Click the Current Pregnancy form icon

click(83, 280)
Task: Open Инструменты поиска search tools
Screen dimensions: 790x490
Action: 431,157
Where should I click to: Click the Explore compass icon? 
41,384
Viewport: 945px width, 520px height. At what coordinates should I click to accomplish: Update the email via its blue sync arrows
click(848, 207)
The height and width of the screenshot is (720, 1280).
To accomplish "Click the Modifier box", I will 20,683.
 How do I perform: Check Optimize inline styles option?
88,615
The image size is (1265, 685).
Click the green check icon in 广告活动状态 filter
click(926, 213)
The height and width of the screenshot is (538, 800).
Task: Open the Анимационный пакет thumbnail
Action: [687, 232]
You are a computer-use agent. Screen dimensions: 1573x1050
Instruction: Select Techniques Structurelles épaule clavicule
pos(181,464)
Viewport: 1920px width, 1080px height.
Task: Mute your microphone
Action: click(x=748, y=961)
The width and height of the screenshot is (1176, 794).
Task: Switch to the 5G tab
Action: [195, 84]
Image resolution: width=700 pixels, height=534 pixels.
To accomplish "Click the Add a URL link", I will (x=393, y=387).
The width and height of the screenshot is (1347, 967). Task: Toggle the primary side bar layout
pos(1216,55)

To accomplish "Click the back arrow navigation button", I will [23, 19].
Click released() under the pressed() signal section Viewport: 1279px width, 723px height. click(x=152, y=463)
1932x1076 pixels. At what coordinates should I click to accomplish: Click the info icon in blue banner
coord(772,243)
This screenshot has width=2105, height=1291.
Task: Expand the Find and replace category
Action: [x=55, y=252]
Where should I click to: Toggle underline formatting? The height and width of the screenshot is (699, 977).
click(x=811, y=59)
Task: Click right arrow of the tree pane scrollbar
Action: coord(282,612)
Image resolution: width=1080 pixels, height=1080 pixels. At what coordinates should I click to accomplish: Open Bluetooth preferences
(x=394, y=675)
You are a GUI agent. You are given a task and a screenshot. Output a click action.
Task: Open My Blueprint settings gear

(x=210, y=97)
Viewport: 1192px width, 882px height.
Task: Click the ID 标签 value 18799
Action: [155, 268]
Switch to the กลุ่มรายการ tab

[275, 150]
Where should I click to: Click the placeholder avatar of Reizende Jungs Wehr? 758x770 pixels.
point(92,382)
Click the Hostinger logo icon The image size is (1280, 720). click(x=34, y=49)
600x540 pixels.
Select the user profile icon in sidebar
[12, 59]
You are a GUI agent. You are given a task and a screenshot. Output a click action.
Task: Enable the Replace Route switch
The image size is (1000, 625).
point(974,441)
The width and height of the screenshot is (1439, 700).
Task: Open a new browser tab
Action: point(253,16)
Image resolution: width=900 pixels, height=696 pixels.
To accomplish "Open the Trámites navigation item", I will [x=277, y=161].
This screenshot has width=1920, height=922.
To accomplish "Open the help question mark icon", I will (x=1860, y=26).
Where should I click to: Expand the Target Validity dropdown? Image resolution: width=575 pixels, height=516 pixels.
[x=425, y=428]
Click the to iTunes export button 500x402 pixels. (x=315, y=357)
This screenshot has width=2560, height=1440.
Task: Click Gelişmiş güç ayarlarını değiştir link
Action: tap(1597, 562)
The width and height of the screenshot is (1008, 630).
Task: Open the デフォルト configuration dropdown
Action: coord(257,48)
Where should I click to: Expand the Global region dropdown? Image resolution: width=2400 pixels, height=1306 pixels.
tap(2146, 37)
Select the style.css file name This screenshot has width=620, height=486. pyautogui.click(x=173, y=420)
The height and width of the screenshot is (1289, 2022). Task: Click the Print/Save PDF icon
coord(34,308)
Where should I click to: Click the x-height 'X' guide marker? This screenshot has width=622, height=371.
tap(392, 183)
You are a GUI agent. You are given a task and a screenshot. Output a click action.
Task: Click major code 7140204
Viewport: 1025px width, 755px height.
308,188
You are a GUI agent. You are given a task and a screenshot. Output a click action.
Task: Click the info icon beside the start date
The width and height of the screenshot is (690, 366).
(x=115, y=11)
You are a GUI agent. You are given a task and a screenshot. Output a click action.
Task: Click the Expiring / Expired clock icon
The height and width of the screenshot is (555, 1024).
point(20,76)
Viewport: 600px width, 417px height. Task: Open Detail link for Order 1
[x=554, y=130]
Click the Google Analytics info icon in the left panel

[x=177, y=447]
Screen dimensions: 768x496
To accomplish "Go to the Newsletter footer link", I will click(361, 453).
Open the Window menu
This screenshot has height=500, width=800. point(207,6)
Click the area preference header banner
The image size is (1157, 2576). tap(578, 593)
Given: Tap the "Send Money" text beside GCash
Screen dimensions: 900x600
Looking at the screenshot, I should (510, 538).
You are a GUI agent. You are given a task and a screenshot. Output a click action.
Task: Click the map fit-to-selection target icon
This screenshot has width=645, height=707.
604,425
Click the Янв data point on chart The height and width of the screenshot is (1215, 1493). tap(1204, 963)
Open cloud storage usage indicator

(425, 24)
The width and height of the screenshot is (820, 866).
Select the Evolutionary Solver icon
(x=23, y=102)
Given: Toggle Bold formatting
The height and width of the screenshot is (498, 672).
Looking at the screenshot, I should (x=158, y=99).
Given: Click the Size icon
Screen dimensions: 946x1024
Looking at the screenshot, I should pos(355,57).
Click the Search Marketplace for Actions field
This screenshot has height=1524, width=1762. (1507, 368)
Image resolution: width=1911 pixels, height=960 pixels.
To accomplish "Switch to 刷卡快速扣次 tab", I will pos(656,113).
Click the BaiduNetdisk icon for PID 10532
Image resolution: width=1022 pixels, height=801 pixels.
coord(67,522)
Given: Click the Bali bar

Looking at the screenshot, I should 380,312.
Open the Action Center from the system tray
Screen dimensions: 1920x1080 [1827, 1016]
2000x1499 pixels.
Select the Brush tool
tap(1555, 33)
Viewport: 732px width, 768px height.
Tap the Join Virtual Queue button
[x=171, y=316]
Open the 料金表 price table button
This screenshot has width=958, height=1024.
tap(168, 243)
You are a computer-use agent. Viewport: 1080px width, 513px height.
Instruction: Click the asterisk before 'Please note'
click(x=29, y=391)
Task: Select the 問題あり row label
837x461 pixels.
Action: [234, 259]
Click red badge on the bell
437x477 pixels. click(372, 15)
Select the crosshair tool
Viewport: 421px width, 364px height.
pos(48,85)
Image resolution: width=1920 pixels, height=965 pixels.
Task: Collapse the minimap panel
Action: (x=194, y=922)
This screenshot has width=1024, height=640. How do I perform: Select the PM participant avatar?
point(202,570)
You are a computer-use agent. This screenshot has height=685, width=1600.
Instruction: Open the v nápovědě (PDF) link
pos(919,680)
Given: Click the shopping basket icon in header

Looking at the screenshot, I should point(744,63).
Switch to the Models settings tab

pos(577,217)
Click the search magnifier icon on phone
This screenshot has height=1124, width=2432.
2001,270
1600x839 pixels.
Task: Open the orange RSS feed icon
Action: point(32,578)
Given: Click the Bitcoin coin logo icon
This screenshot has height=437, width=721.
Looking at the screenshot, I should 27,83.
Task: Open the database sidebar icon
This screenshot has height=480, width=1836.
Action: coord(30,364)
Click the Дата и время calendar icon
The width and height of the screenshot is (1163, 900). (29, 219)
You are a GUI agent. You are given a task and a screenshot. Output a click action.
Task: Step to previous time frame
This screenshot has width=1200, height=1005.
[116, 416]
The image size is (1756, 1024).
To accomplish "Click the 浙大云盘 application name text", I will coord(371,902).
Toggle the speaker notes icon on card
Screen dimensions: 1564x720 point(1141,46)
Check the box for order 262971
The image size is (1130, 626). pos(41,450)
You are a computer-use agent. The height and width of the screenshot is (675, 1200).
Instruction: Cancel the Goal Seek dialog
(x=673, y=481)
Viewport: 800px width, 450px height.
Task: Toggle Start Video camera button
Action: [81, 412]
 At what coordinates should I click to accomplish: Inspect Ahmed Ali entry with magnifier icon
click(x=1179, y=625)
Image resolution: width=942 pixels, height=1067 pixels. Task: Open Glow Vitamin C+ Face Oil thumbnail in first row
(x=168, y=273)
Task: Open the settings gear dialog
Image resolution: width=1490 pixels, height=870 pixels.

◆ **What you are asked to do**
Please give the stretch of records from the line containing "Image resolution: width=1911" through the line containing "tap(1555, 33)" again, renaming "Brush tool" to "Eraser tool" and leaving everything else unchanged.

◆ **Task result**
Image resolution: width=1911 pixels, height=960 pixels.
To accomplish "Switch to 刷卡快速扣次 tab", I will pos(656,113).
Click the BaiduNetdisk icon for PID 10532
Image resolution: width=1022 pixels, height=801 pixels.
coord(67,522)
Given: Click the Bali bar

Looking at the screenshot, I should 380,312.
Open the Action Center from the system tray
Screen dimensions: 1920x1080 [1827, 1016]
2000x1499 pixels.
Select the Eraser tool
tap(1555, 33)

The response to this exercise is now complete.